* Short exercise
Reproduce the NCEA passage below word for word, in full.

* Document
▶

Since 2002, the National Certificates of Educational Achievement (NCEA) have been the main qualification for students in state schools in NZ. To gain a NCEA qualification students are assessed against a range of 'standards' in different subjects. Each standard represents a particular skill, understanding or competency and is worth a specified number of credits which, if achieved, counts towards the 80 credits required for a national certificate at that level (New Zealand Qualifications Authority, nd, a). We analysed roll-based attainment rates for each of the NCEA levels (1, 2 and 3) and for University Entrance to investigate overall patterns of achievement. The roll-based attainment rate renders the number of students who achieved the qualification into a percentage of total number of Year 12 students.

We also selected a sub-set of 'high literacy' standards to serve as indicators of students' disciplinary reading, for each of the subjects. These standards were selected on the basis that they were externally assessed and had been identified by independent subject experts as required sophisticated reading to achieve. The subject experts had been contracted by the New Zealand Qualifications Authority (NZQA) to lead professional development nationally when the standards were introduced and were therefore assumed to have expert knowledge of the different standards. Externally assessed standards were used because these are indicative of the level of learning and independent disciplinary reading students need to attain in order to be able to succeed in more advanced study and could be more readily benchmarked against national norms. In order to illustrate the complex specialised reading demands, extracts from recent assessments of some of the standards are presented in Table 1.

◀

* Data items

▶

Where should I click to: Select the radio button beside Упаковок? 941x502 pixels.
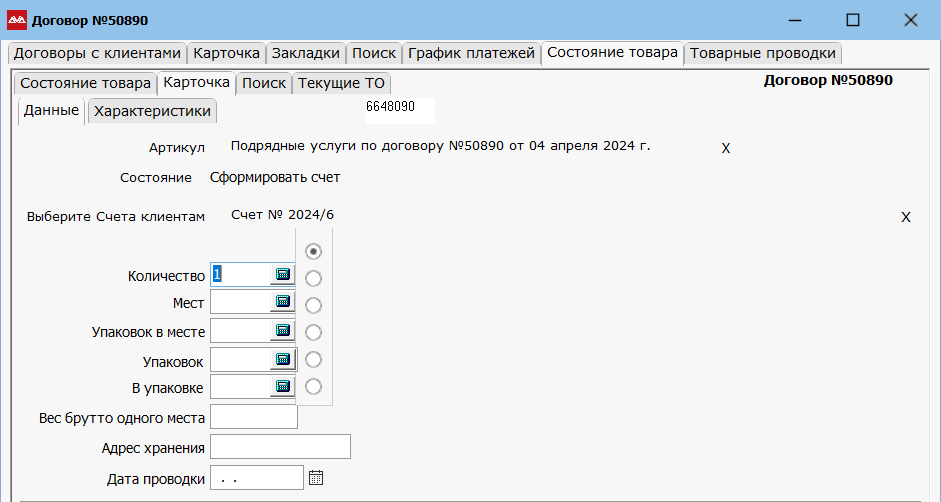click(x=313, y=360)
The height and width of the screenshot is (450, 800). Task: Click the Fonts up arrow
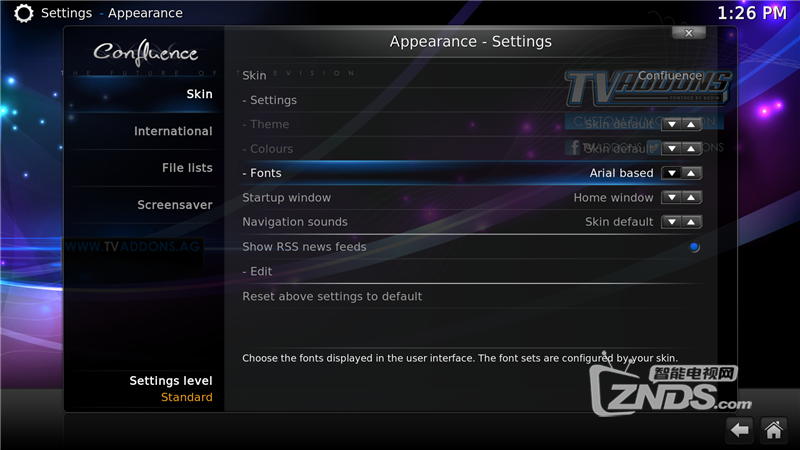[x=691, y=173]
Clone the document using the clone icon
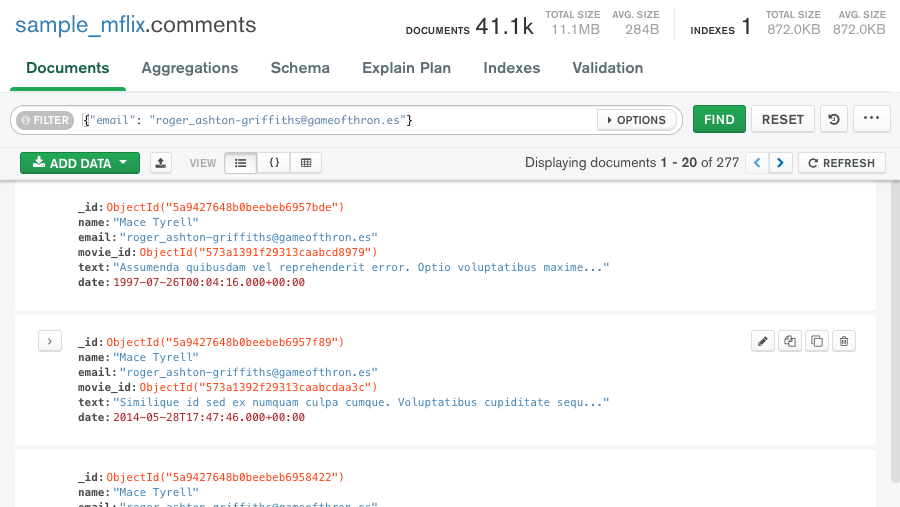Screen dimensions: 900x507 tap(817, 341)
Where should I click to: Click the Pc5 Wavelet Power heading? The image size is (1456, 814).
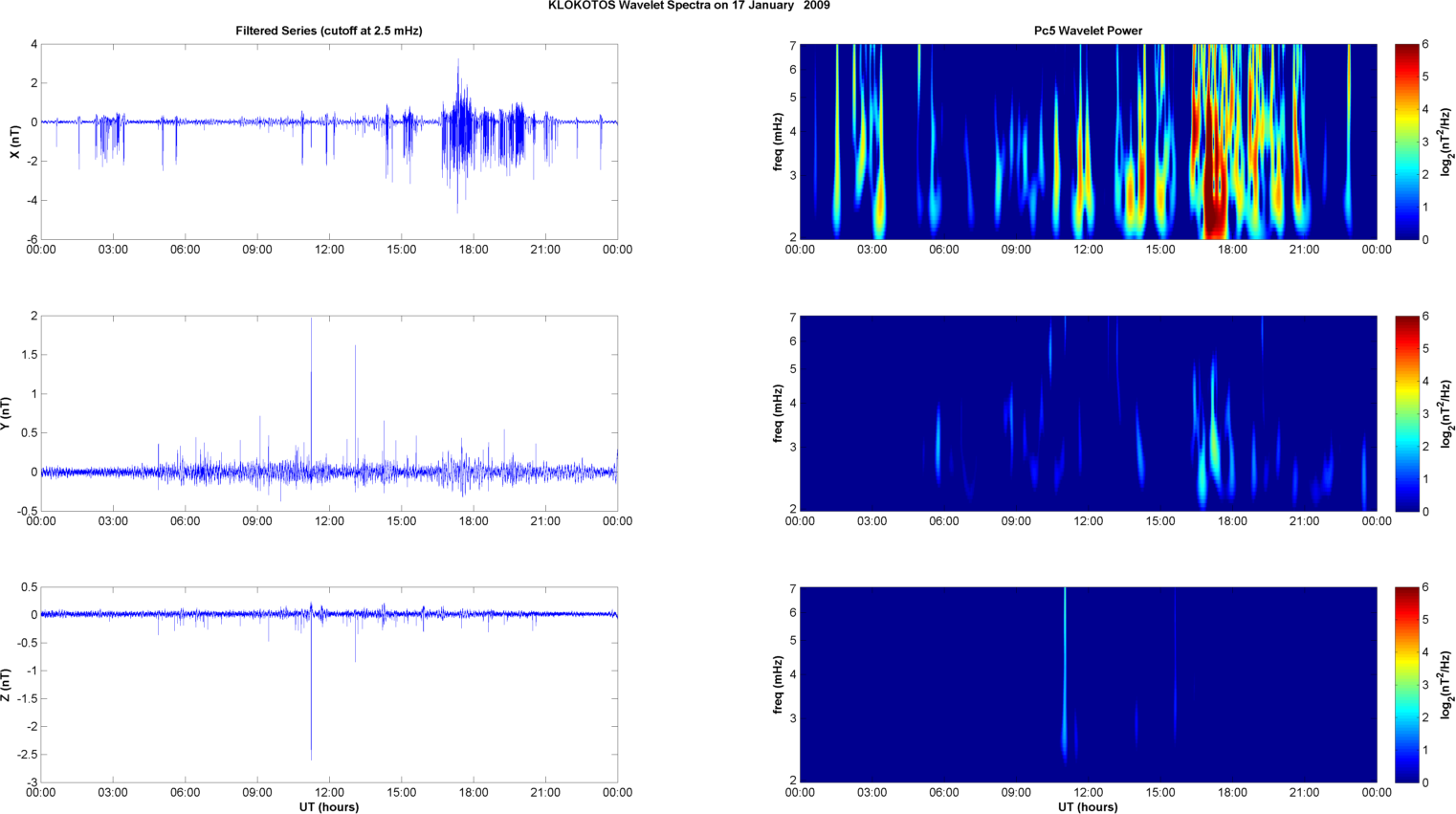coord(1088,31)
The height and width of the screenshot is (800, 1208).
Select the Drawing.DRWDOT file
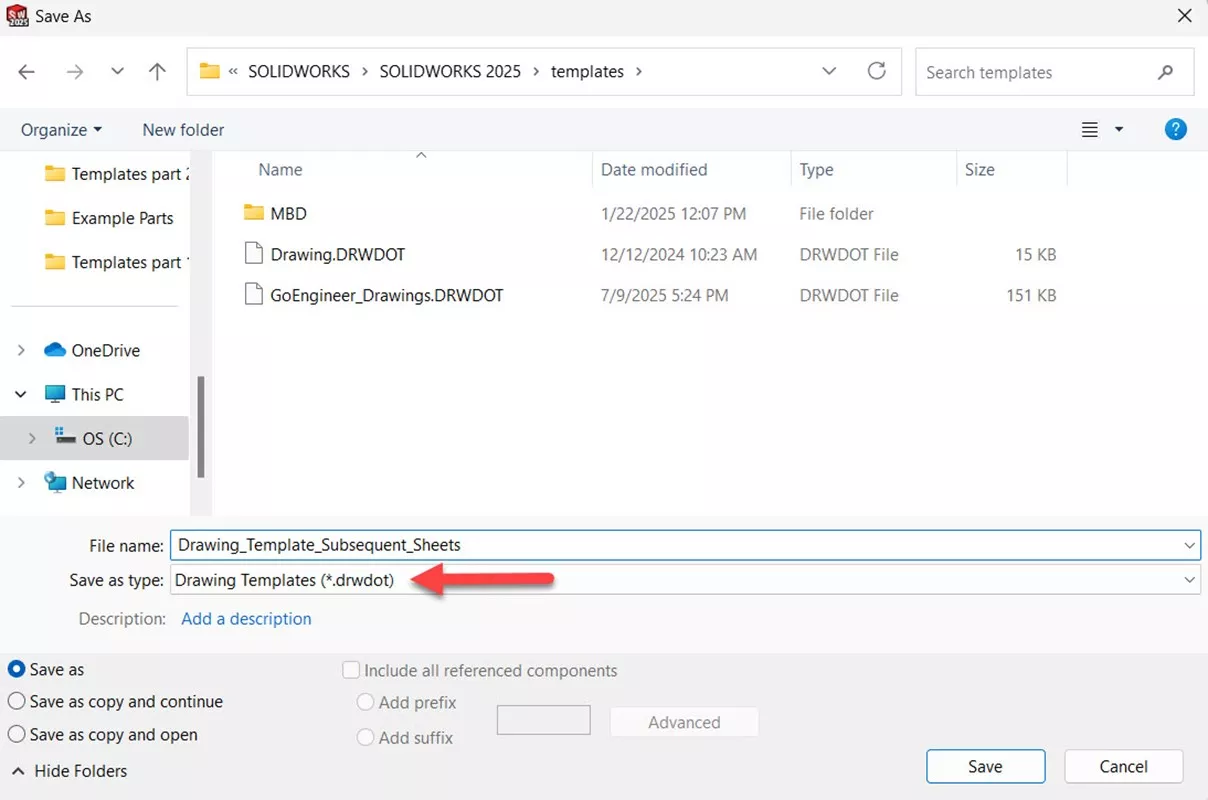[337, 255]
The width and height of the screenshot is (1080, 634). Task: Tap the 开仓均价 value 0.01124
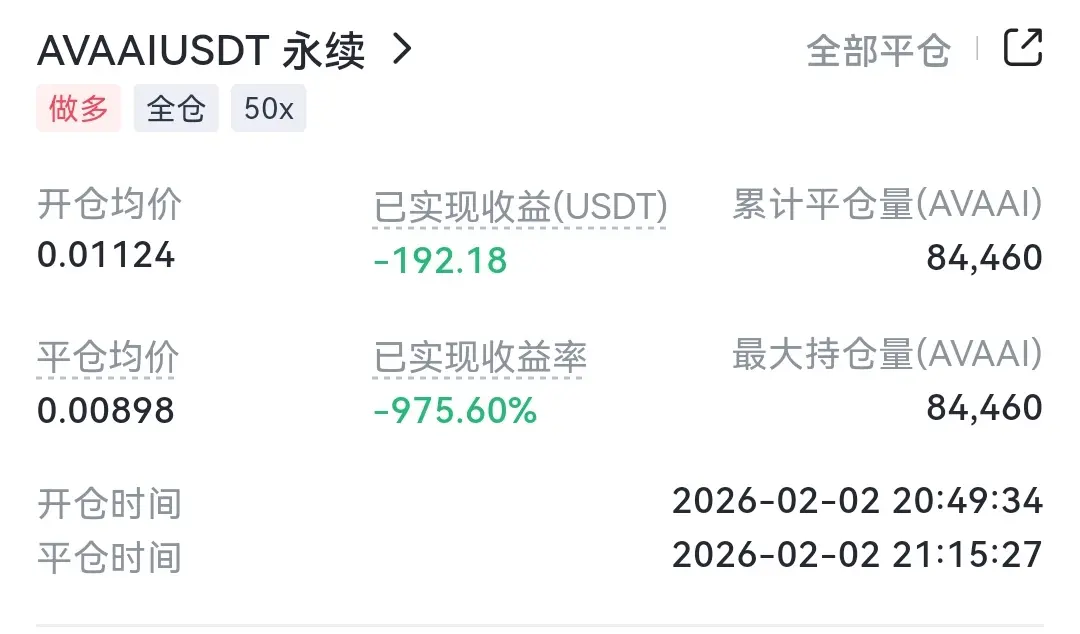point(106,255)
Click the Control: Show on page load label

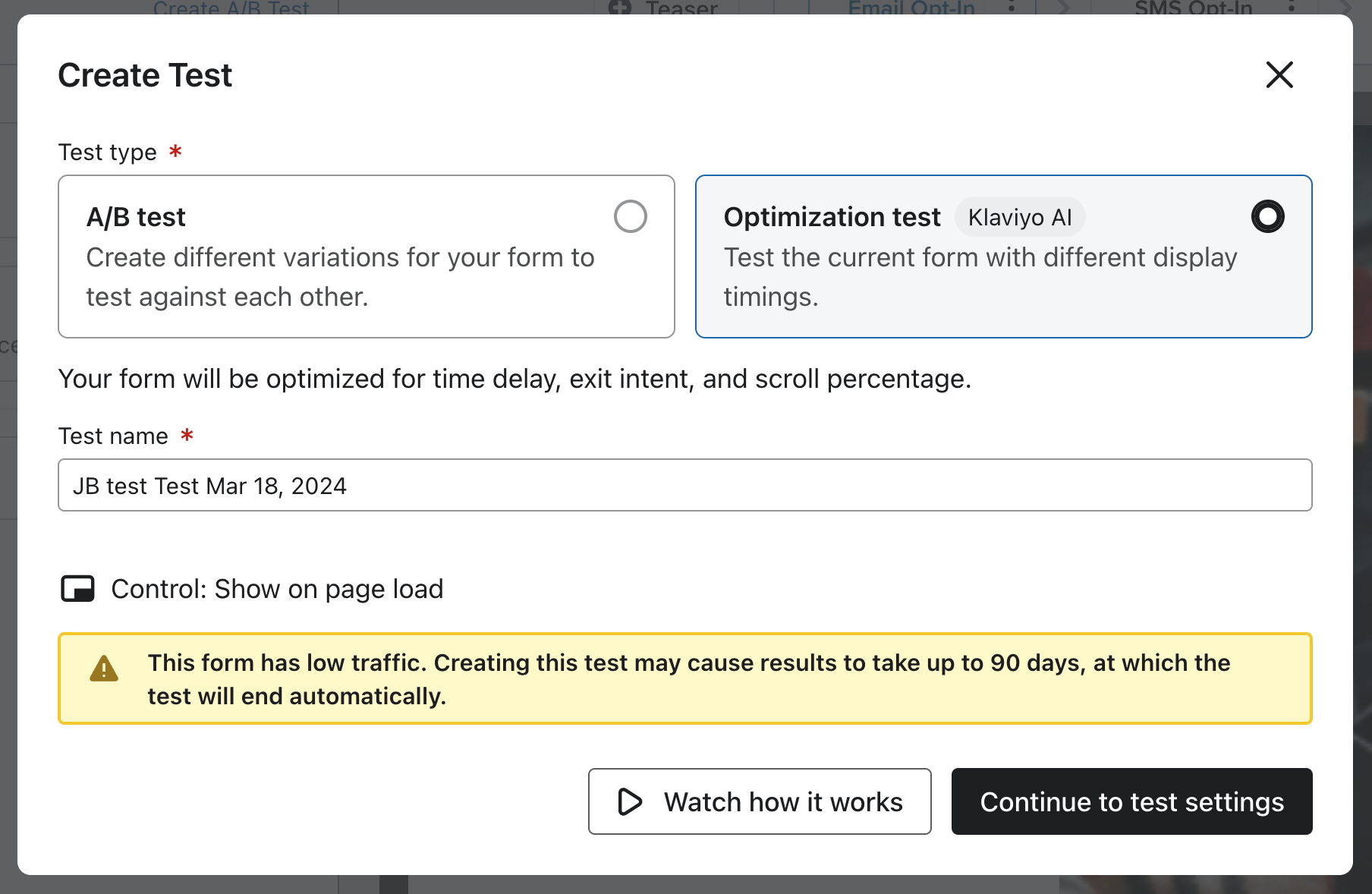[x=277, y=589]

◀

* Solution
Since 2002, the National Certificates of Educational Achievement (NCEA) have been the main qualification for students in state schools in NZ. To gain a NCEA qualification students are assessed against a range of 'standards' in different subjects. Each standard represents a particular skill, understanding or competency and is worth a specified number of credits which, if achieved, counts towards the 80 credits required for a national certificate at that level (New Zealand Qualifications Authority, nd, a). We analysed roll-based attainment rates for each of the NCEA levels (1, 2 and 3) and for University Entrance to investigate overall patterns of achievement. The roll-based attainment rate renders the number of students who achieved the qualification into a percentage of total number of Year 12 students.

We also selected a sub-set of 'high literacy' standards to serve as indicators of students' disciplinary reading, for each of the subjects. These standards were selected on the basis that they were externally assessed and had been identified by independent subject experts as required sophisticated reading to achieve. The subject experts had been contracted by the New Zealand Qualifications Authority (NZQA) to lead professional development nationally when the standards were introduced and were therefore assumed to have expert knowledge of the different standards. Externally assessed standards were used because these are indicative of the level of learning and independent disciplinary reading students need to attain in order to be able to succeed in more advanced study and could be more readily benchmarked against national norms. In order to illustrate the complex specialised reading demands, extracts from recent assessments of some of the standards are presented in Table 1.